Dès lors comment faire évoluer les pratiques professionnelles ? « On considère que les marques d'une civilisation sont la façon dont les vivants prennent en charge les morts. Dans l'EHPAD, il n'y a plus de rites autour de la mort. Il est nécessaire d'instaurer ou réinstaurer des rites importants autour de la mort et du deuil. Ces rites permettent de symboliser la mort et non pas de la subir, de faire en sorte qu'elle existe, qu'elle soit apprivoisée. Il me semble également important de redonner un peu de corps à ce qui a tendance à disparaitre dans les EHPAD : la clinique. En clair, l'énergie dépensée par une équipe à penser, parler, élaborer quelque chose autour de la situation de la mort, de la perspective du décès chez les résidents, de l'impact du deuil chez ces personnes âgées. Les rites sont la mise en actes et la clinique la mise en mots », souligne Michel Brioul.

L'importance de la parole

Spécialiste des questions liées à l'avancée en âge et à l'accompagnement des personnes en fin de vie et des personnes en deuil, Françoise Mohaër, psychosociologue, formatrice et chargée de mission gérontologie à Askoria et présidente de la Fédération européenne Vivre son deuil reconnaît, pour sa part, des avancées en EHPAD.

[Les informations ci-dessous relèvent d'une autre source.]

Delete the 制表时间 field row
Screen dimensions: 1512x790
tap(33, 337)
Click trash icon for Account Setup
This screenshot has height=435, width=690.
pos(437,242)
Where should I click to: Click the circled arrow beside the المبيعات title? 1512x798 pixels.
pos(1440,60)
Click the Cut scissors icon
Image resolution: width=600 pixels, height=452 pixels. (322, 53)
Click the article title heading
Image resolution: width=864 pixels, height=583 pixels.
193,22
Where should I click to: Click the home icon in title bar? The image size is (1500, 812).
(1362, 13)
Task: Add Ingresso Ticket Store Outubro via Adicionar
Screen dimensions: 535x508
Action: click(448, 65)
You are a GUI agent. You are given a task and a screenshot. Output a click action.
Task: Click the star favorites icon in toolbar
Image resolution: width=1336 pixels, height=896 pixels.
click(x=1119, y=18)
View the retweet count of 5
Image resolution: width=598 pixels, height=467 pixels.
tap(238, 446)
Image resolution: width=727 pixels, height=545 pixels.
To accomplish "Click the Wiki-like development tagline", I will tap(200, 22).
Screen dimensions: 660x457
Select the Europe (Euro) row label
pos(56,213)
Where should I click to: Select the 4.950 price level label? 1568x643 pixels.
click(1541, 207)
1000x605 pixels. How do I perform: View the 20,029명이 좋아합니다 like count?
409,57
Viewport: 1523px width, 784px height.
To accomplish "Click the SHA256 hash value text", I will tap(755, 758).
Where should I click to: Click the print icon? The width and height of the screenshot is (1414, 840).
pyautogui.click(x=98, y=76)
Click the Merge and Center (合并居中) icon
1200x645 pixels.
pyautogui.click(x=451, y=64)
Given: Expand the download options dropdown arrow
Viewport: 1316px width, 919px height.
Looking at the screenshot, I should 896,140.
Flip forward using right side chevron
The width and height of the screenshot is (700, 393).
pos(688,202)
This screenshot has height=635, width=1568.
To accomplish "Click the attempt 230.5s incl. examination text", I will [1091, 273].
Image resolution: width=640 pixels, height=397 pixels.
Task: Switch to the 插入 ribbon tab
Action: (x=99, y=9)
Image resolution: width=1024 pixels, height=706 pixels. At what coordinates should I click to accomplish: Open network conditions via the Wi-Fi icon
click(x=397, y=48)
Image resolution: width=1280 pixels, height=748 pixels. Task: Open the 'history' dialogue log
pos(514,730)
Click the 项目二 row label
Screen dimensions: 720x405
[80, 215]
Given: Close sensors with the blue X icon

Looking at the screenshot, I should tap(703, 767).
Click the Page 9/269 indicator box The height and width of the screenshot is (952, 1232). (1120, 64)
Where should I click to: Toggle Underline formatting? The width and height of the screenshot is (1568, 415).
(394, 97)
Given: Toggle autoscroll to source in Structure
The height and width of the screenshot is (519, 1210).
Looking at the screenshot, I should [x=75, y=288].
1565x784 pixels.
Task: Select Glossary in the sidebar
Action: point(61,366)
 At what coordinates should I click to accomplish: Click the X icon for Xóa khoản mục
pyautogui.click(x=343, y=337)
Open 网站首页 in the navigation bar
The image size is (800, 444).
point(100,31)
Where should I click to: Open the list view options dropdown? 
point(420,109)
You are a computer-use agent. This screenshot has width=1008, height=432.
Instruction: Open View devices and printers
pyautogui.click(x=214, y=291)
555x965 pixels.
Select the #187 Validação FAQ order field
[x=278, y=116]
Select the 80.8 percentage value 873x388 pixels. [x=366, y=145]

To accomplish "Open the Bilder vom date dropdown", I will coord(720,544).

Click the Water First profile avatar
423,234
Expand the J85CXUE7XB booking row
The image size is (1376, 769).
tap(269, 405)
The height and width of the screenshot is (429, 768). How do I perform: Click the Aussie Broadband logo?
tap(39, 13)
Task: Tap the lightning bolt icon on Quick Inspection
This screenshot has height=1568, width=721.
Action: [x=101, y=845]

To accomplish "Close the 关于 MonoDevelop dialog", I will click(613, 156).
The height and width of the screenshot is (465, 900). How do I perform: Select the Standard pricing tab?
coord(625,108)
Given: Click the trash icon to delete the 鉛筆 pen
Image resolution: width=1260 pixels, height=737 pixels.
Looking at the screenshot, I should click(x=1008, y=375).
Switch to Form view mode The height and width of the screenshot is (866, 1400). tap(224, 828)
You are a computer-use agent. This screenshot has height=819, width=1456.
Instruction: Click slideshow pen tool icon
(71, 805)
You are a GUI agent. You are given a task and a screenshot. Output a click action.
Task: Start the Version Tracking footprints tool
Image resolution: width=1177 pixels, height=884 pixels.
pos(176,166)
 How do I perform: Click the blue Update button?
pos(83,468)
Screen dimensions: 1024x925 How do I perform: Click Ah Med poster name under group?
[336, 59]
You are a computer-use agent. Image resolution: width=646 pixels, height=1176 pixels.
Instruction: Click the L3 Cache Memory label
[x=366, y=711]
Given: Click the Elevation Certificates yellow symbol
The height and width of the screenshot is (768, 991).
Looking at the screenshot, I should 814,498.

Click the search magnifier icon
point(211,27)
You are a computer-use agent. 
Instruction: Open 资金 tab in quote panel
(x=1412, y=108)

« Aujourd'hui, il y a davantage d'espaces de paroles autour de la mort, de la fin de vie et du deuil, qu'il y a encore une dizaine d'années. S'il y a une évolution du rapport à la mort en EHPAD, cela ne veut pas dire que l'on en parle plus facilement. Très souvent, ce sont les personnes âgées qui vont en parler aux professionnels. Mais ces derniers détournent moins les conversations qu'autrefois quand le sujet est abordé », explique-t-elle. Et de poursuivre « Vivre son deuil Bretagne a proposé d'organiser des ateliers d'écriture au sein des EHPAD pour parler de la mort, du deuil, de l'absence. Certains établissements étaient réticents par crainte de perturber les résidents. Or, les structures qui ont accepté d'organiser ces ateliers ont pu se rendre compte que cela avait été très riche pour les personnes âgées. Elles ont pu exprimer des souvenirs heureux avec leurs défunts. Ces ateliers ont eu un effet libérateur plutôt que de les plonger dans la nostalgie et la peine ».

Françoise Mohaër insiste sur le fait de la nécessité de la parole lors d'un décès en EHPAD, de l'annonce verbale. « Il faut que l'on marque la mort d'un résident dans l'institution, qu'elle soit annoncée aux autres personnes âgées. Le paradoxe dans les EHPAD est que l'on a tendance à trouver naturel que des gens âgés meurent, alors on y fait moins appel à la parole que dans une structure où la mort peut sembler moins logique. » Une parole également indispensable aux membres du personnel, souvent soumis à des risques psychosociaux élevés. « La mort d'un résident peut réveiller parfois des deuils personnels anciens chez un soignant. Ces résonances émotionnelles doivent pouvoir s'exprimer dans les groupes de parole ». En résumé, des gestes et des mots pour sortir de la culture du silence.